Any policy decisions involving small agriculture producers is faulty because they are not based on area analysis but on national data analytics. National data analysis is not always accurate. It is not based on wactual happenings on the field, particularly environmental and social factors on the ground.
Sectoral representatives are usually controlled or influenced by big traders, hoarders, price manipulators, and politicians. These people are based in metro manila and are exposed to the influence of corporate ideas, not social and local economic conditions. When money and power are involved representations are side-lined and big interests prevail. There is a need to overhaul the dysfunctional national and centralized planning system and switch to area-based planning and management of production, consumption, and distribution of farm produce strategy.

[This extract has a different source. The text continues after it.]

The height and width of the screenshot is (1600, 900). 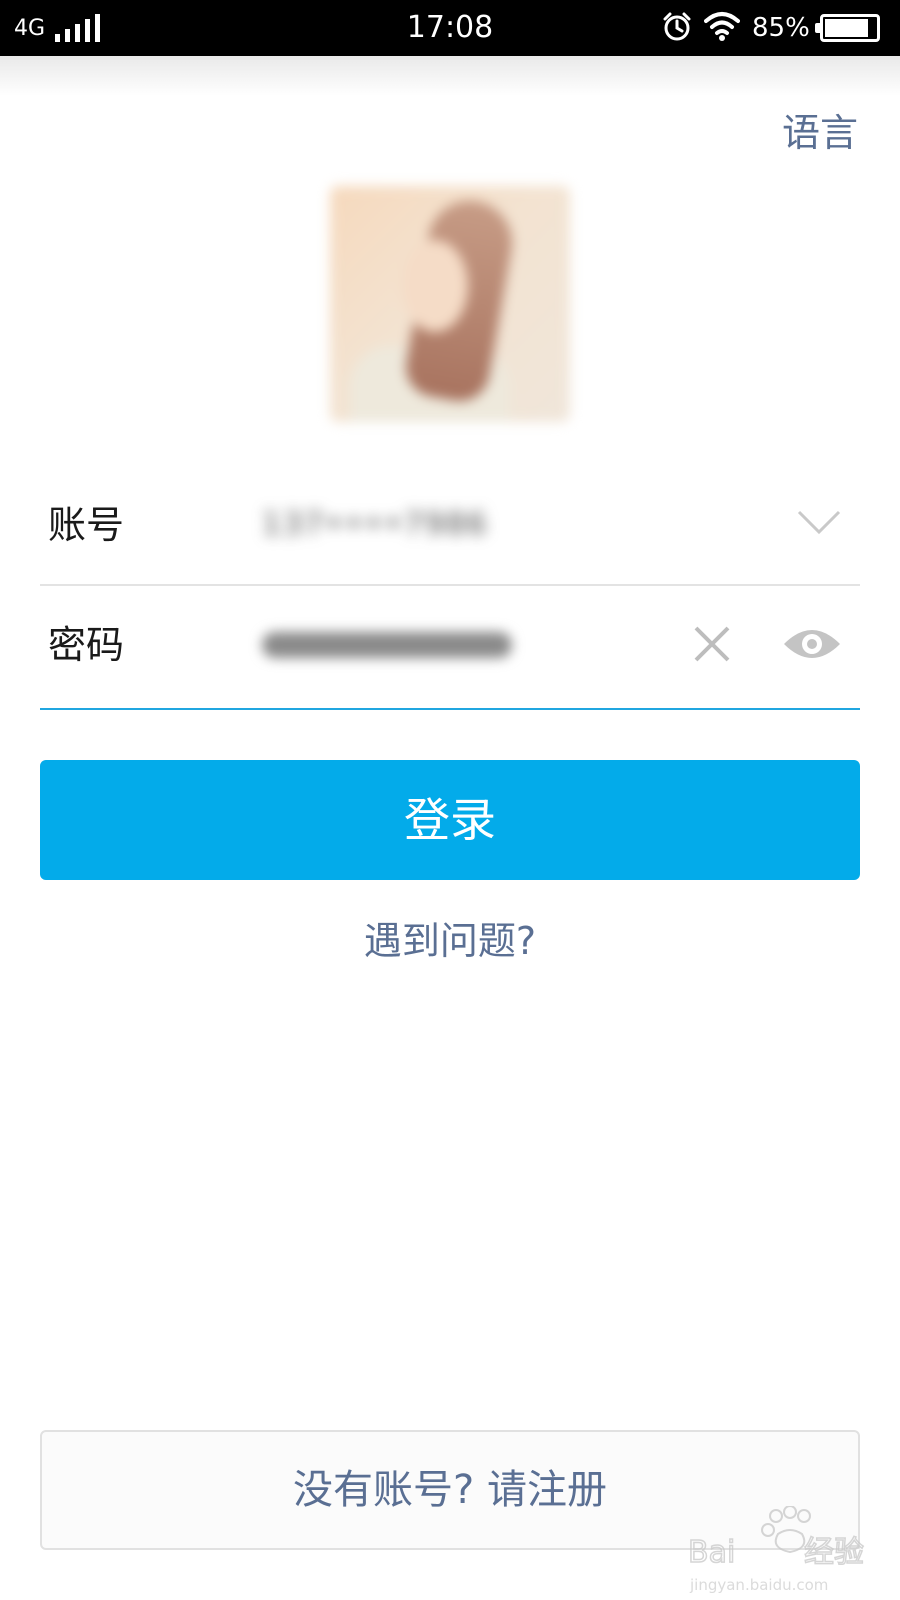 What do you see at coordinates (450, 820) in the screenshot?
I see `login-button: 登录` at bounding box center [450, 820].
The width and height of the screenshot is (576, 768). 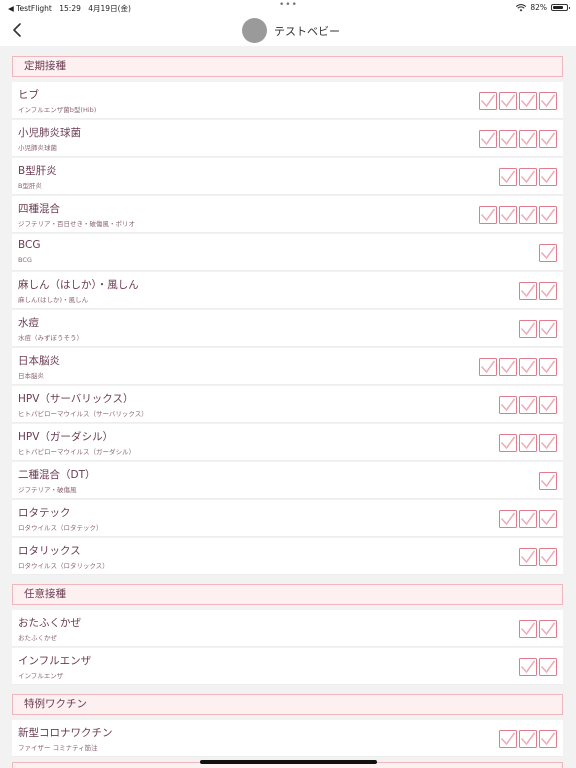 What do you see at coordinates (54, 300) in the screenshot?
I see `vaccine-description: 麻しん(はしか)・風しん` at bounding box center [54, 300].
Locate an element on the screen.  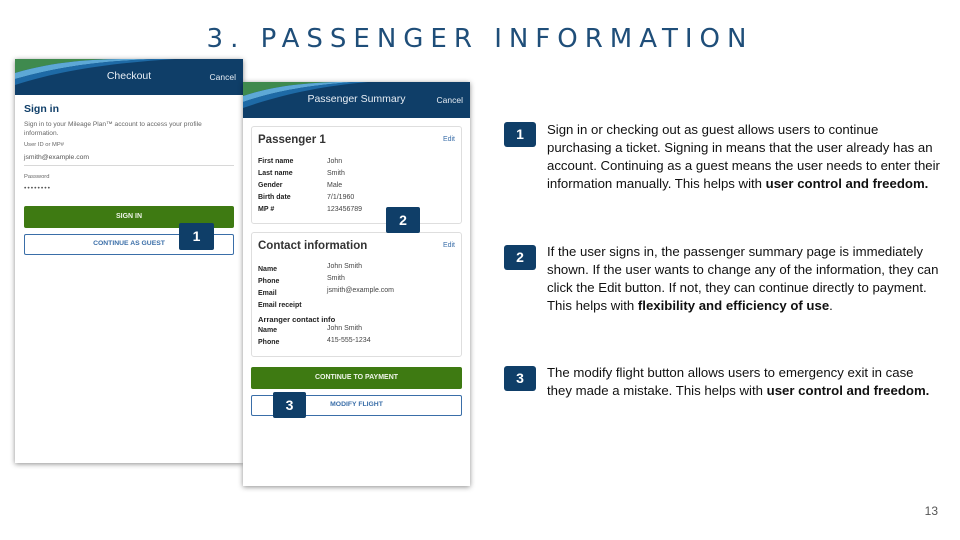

An area-based agriculture policy must be supported by people-oriented organizations. One of these is a community-based corporate structure. We must not be prisoners of the old and ruined concept of cooperatives. We must adapt and accept the use of corporate concepts in our local development needs. We can adapt, and introduce a Filipino model of COMMUNITY DEVELOPMENT CORPORATIONS that was used by the US and also applied by other countries for economic recovery during the great depression in the 1930s. WE NEED INNOVATIVE AND BRAVE LEGISLATORS TO WORK FOR MEANINGFUL CHANGE.
Many of us with higher education degrees had negative reactions in organizing our farmers and other poor agricultural producers by immediately concluding that the poor and marginalized people that feed us are not qualified to run corporations. They always say that cooperatives are more suited to them, simply because we have a COOPERATIVE DEVELOPMENT AGENCY (CDA), which is now acting like a COOPERATIVE REGULATORY AGENCY (CRA). This reasoning is flawed. First, we are not looking at the poor, less-educated, and marginalized farmers. We are hoping to INVOLVE THEIR CHILDREN who may have graduated from agricultural schools, or from business management programs, or any other academic finishers but cannot find employment in government or industries. We have to train and re-educate them on the importance of economic entrepreneurship as a way toward progress.